Link: Framework for Information Literacy for Higher Education
This Framework for Information Literacy for Higher Education grows out of the belief that information as an educational reform movement will realize its potential only through a richer, more complex set of core ideas.
At the heart of this Framework are conceptual understandings that organize many other concepts and ideas about information, research, and scholarship into a coherent whole. These conceptual understandings are informed by the work of Wiggins and McTighe…, and also by threshold concepts which are those ideas in any discipline that are passageways or portals to enlarged understanding or ways of thinking and practicing within that discipline.

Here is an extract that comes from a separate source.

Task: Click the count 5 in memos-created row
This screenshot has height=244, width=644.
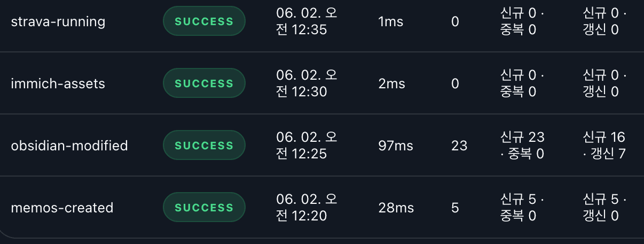Action: click(455, 208)
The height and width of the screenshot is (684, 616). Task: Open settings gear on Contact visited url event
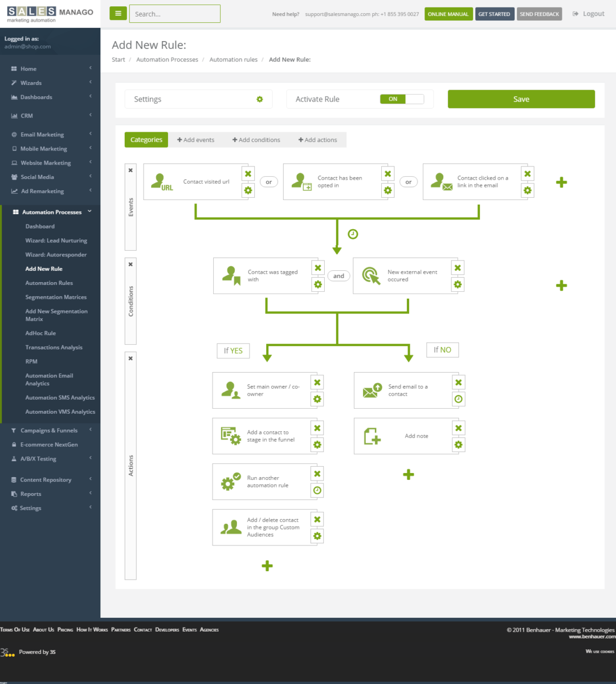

This Framework draws upon [a]…Delphi Study that has identified several threshold concepts in information literacy, but the Framework has been molded using fresh ideas and emphases for the threshold concepts.
Two added elements illustrate important learning goals related to those concepts:
>Knowledge practices…are demonstrations of ways in which learners can increase their understanding of these information literacy concepts.
>Dispositions…describe ways in which to address the affective, attitudinal, or valuing dimension of learning.
The Framework is organized into six frames, each consisting of a concept central to information literacy, a set of knowledge practices, and a set of dispositions. The six concepts that anchor the frames are:
+ Information Creation as a Process
+ Authority if Constructed and Contextual
+ Information Has Value
+ Research as Inquiry
+ Scholarship as Conversation
+ Searching as Strategic Exploration
American Library Association. (2015, February 9). Framework for Information Literacy for Higher Education. Association of College & Research Libraries (ACRL).